Paulina’s gallery • The real reason we didn’t get the scene between Leontes, Perdita, Polixenes. • And of course it’s fantastic, also “like an old tale still” (as romances were). • But in being so, it’s highly self-aware about imagination, artfulness, reality. • (As Leontes was not in his fantasy life.) • A part of the point of the statue scene is its fantastic character. • Could someone really stay hidden for 16 years, then return in this spectacular (or hokey?) way? • But we’re also challenged by the terms of the spectacle to understand other things. • The metaphorical/symbolic nature of the spectacle. • What does it mean that Hermione “died”? That she has been turned to “stone”? • What human acts, human attitudes can cause the “death” of love, affection, friendship, family? • Or maybe even real death? • And can love, affection, friendship, family ever be regenerated? • Can what is, what seems, “stone” come alive? • If so, how? • Can Leontes really ever redeem what he once did? • Can Nature regenerate what was lost?
The scene • The stage of the Globe had a “discovery” space upstage. • The curtain of which Paulina opens at l. 20. • Statue imitators. • Leontes confronts the past: “warm life” where “now it coldly stands.” The stone rebukes him. • Perdita’s response: veneration. • “Do not say ‘tis superstition, that/ I kneel and then implore her blessing.” • The worst fears of the anti-theatricalists realized! • Does Leontes collapse at this point: the responses of Camillo, Polixenes, Paulina? • And he seems to impart life to the statue. • Paulina could “afflict” him further – affliction has been her business for 16 years. • And the choice she offers: leave or accept something really strange. • Is she assisted by “wicked powers” – as the Puritans claimed about theater.

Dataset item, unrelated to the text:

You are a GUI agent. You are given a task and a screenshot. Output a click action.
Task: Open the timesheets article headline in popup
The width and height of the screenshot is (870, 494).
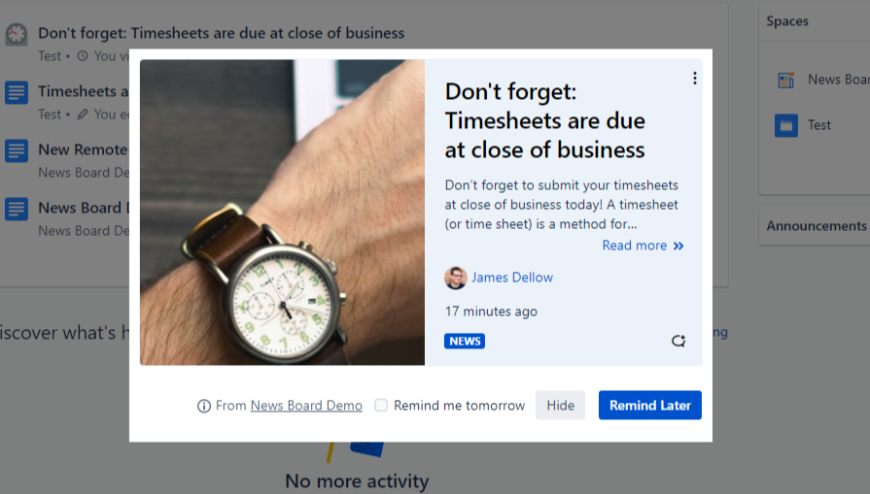(x=544, y=121)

“It is required/ You do awake your faith” • Paulina says this to Leontes, then to all the characters on stage. • But does it spill over to the audience? • Leontes’ command. • And music: what was it? • The slowness of the “awakening” – requires Paulina’s insistence. “I’ll fill your grave up.” • “Bequeath to death your numbness.” • Again, the story of her preservation is “like an old tale.” • Hermione’s words – to the gods, but also to the theater? • And Paulina’s fate? Well, this is a comedy after all, and Camillo is the honest, faithful courtier. • The restoration of the “holy looks” between Hermione and Polixenes. • And in “son-in-law” a recognition that Mamillius is only symbolically restored?